AI needs to understand the world, not just describe it

Much of today’s artificial intelligence boom has been built by a simple assumption: that scaling models, data and computing resources will continue to make systems more capable. That approach has taken us remarkably far. But it is becoming increasingly clear that scaling language models alone may not be enough for the next phase of AI.

As AI moves beyond chat interfaces and into real-world systems, the limits of this paradigm are starting to show.

Language models are trained primarily to predict patterns in language rather than to build a reliable model of how the world works. They can describe reality with impressive fluency, but that is not the same as robustly modelling it. That distinction matters.

A language model can explain what typically happens when a glass falls off a table.
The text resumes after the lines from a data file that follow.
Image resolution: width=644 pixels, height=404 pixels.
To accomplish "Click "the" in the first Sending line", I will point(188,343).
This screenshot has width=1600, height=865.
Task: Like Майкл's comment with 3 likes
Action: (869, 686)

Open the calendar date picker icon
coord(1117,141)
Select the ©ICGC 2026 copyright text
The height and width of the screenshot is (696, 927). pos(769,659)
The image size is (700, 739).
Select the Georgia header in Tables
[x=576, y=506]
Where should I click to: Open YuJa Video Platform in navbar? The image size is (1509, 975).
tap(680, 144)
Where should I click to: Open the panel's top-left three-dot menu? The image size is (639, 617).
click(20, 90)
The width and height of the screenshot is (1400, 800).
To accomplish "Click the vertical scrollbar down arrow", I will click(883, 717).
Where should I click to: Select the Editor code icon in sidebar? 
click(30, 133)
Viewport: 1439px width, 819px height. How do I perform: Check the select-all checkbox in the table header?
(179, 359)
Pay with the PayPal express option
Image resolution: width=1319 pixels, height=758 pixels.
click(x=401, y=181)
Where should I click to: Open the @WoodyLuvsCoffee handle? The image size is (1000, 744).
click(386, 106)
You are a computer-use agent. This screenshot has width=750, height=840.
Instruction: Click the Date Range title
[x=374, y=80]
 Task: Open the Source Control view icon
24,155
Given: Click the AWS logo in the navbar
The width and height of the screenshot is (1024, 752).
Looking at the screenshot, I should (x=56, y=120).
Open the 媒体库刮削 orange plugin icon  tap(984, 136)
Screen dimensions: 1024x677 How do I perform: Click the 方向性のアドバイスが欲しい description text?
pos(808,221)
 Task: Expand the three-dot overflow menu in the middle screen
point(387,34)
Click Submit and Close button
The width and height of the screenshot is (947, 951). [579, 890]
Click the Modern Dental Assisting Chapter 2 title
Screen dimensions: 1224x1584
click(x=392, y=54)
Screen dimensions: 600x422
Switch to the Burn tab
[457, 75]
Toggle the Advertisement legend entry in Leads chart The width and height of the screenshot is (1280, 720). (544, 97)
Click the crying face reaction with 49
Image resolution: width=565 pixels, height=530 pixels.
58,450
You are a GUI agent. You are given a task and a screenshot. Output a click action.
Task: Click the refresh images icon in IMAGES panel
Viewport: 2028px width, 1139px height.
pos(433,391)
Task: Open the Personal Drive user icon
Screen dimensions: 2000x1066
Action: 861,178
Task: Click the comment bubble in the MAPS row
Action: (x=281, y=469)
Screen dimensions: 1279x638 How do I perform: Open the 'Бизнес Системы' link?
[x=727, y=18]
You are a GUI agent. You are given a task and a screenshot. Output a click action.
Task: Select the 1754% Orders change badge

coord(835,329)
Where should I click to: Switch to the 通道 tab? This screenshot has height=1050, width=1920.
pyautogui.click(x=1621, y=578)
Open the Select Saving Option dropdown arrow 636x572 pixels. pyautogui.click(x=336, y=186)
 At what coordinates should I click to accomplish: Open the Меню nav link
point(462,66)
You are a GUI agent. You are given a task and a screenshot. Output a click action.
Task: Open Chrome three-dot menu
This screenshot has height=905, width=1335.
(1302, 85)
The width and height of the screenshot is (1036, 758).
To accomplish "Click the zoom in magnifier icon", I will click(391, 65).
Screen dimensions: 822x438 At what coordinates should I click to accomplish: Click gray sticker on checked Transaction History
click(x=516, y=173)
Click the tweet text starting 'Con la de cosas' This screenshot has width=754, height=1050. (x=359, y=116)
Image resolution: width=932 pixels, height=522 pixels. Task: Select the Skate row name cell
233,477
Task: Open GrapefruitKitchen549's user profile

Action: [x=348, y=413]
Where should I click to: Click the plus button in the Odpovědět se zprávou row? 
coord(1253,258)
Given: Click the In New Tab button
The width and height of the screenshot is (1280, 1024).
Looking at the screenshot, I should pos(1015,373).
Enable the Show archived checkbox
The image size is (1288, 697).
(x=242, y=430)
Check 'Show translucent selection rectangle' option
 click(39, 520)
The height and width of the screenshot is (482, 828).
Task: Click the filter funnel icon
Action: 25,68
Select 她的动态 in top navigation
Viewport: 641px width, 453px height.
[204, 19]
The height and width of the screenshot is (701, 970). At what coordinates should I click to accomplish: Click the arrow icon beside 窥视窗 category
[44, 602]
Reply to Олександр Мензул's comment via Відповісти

But that does not mean it has a stable internal model of gravity, motion and physical interaction that it can reliably use for grounded prediction or action. It generates an answer based on patterns in its training data.

This is also why even advanced systems sometimes produce confident but incorrect outputs – what we call hallucinations. These systems are built to produce answers that sound right, not to test them against how the world actually behaves.

For many use cases, that capability is sufficient. But if AI is going to move beyond generative language interfaces and into real-world intelligent systems, it will not be enough. Artificial intelligence is increasingly moving into environments where digital systems interact with physical infrastructure, complex operational processes and dynamic real-world conditions. Robotics, autonomous transport and other agentic operational applications require machines that can autonomously interpret changing conditions and anticipate the consequences of actions.

01:18

AI regulation is important because different companies are taking different approaches in its development, says Google DeepMind’s Lila Ibrahim

In those environments, AI must do more than generate plausible text. It must understand how systems behave well enough to simulate the consequences of possible actions before taking them. This is where a growing body of research around world models is reshaping the conversation about the future of artificial intelligence.

World models represent a different approach to machine intelligence. Instead of learning patterns in language alone, these systems aim to model how environments evolve over time. They capture cause and effect – how actions shape outcomes and how situations unfold.

Put simply, they shift the question from “What word comes next in a sentence?” to “What happens next in the real world?”

Consider the simple task of packing groceries into a plastic shopping bag. A typical language model may struggle to reason through the physical constraints involved – for example, that even if eggs and bread are scanned first, heavier items like milk, fabric softener and jars of pasta sauce should go into the bag first to avoid crushing more delicate goods. It may also fail to account for practical limits, such as the need for more than one bag to bear the weight.

A robot with a world model, however, doesn’t rely on verbal reasoning alone. It would use learned dynamics to anticipate that a plastic bag can tear under excessive weight, that eggs are fragile and that weight distribution matters – without engineers having to hand-specify every one of those rules.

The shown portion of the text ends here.